Our textbooks follow a conception different from those in standard textbooks. They are written with the belief that knowledge gained through personal reasoning has a higher quality than received knowledge. In our textbooks pupils discover mathematics themselves. The pathway of discovery takes the pupil from a personal experience to a concept. The pupil collects a range of experiences, which they talk about. He or she discusses the experiences with a classmate. They each explain their own theories, and subsequently test them on further problems. Throughout the process, they understand what they are doing.

Fine, you might think, the discovery path is obvious in this case, but what about “higher” mathematics?

By the age of 10, pupils have cut pizza into slices, they have cut paper, and fit various pieces into a pie, a circle, or a chocolate bar, and have solved a variety of problems involving similar topics. They have never been told how to calculate part of a whole. Still, they know for certain how many minutes there are in a quarter, a third, a fifth, and two fifths of an hour. They know how to calculate both part of a whole and a whole from parts, in a range of situations.

A pupil is presented with a problem to find out how much 1/2 + 2/5 is. They may use, for example, a clock-face as an aid. They know that half an hour is 30 minutes. They know how to calculate that one fifth of an hour is 12 minutes, and so two fifths of an hour is 24 minutes. 24 minutes + 30 minutes is 54 minutes. They write 1/2 + 2/5 = 54/60. The numbers in this solution seem a bit high, so they reduce them, for instance by halving them. Now they have 27/30. The numbers can be further reduced to 9/10.

The pupil solves further problems in a similar fashion, records the solutions and discovers a trick. By creating a general mathematical pattern they discover “Pythagoras’ theorem” on their own. One pupil will find their “theorem” when they are ten, one between the ages of 11 to 14 in the fifth grade, another throughout grades six to nine; yet another pupil will not discover it at all: he or she will let a classmate explain it to them. They will think about it and accept it as their own. All three pupils, though, will discover the path not only to adding and reducing fractions, but also to mathematical patterns. Most importantly, they see their activity as meaningful. These pupils, too, will eventually convert the given fraction to ones with a common denominator. At the same time, they understand why they do so and why it works as it does. Their knowledge is permanent.

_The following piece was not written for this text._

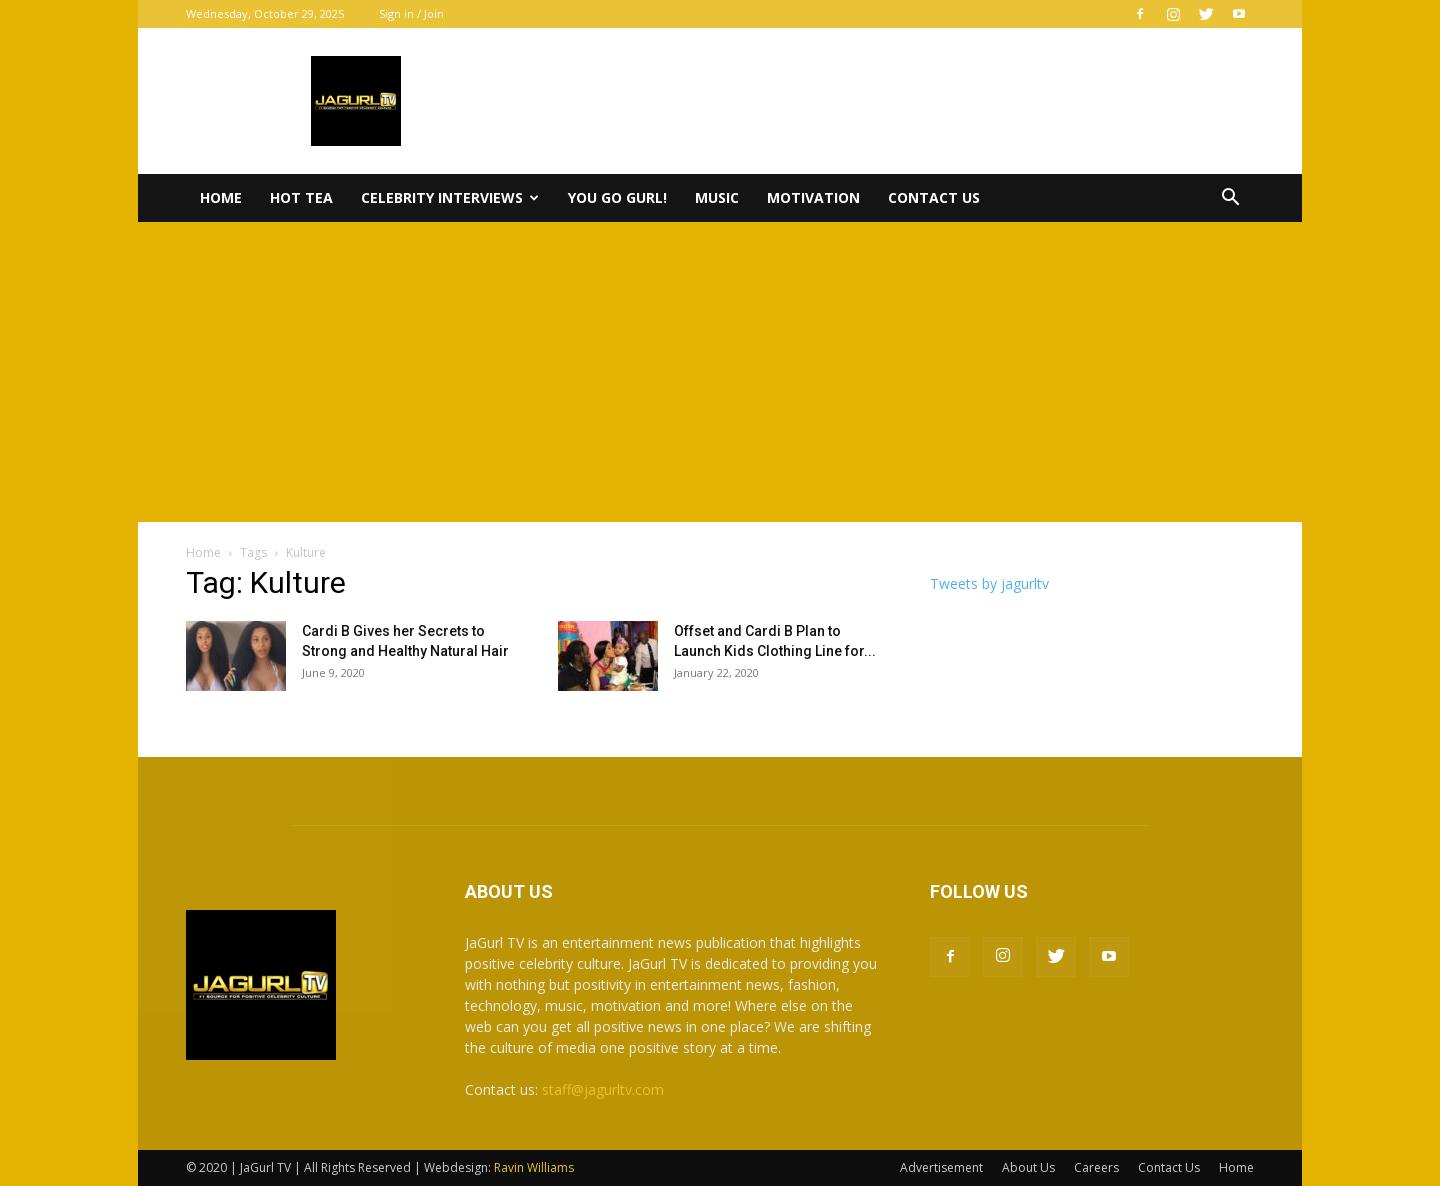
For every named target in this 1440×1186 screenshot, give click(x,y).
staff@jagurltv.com (603, 1089)
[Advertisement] (720, 372)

So how, you may ask, will high-school students discover integrals? People who ask this usually have the integrals they themselves learned in school in mind. These commonly correspond with the Weierstrass approach to integral calculus. That particular theory is built on rigorous logical principles, using so-called “epsilon delta” definitions.

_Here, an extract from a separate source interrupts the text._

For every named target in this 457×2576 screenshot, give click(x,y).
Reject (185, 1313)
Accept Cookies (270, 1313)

Our intention is to make use of more illustrative and more intuitive approaches, such as the Cavalieri principle. This principle is first discovered when calculating the area of triangles and the volume of solids. Later it can be used to experiment with areas of curvilinear objects defined by a parabola, a horizontal line and a vertical line (to be exact, lines that are parallel with the axes in the coordinate system), i.e. of certain “triangles with one bent side”. Students find out, for instance, how many times larger the blue object is than the red one. Next, they find out how many times larger the green object is than the blue one. By doing these calculations they discover the ratio for the areas of the red and green objects.

With the aid of further suitably chosen experiments, the students discover the trick for calculating the areas. Using the same trick, it is possible to find a method for calculating the area under many other curves and, finally, under any polynomial curve. In essence, this is what Cavalieri did two centuries before Weierstrass. By discovering these methods, students gain an understanding of the ideas underlying integral calculus.

Thanks to personal experience and logical reasoning, children are also ready and able to accept the conventional language of mathematics. “Ah!,“ declares a 7 year old after discussing a series of experiences multiplying small numbers, “if I want to find out how many wheels there are on four tricycles, I don’t have to write 3 + 3 + 3 + 3. I can just use the times sign!” This pupil understands the multiplication operation and accepts its mathematical language. They are proud of themselves, and they look forward to new problems. The linguistic path to mathematical discovery can be summarized as:

EXPERIENCE ⇒ MOTHER TONGUE ⇒ MATHEMATICAL LANGUAGE.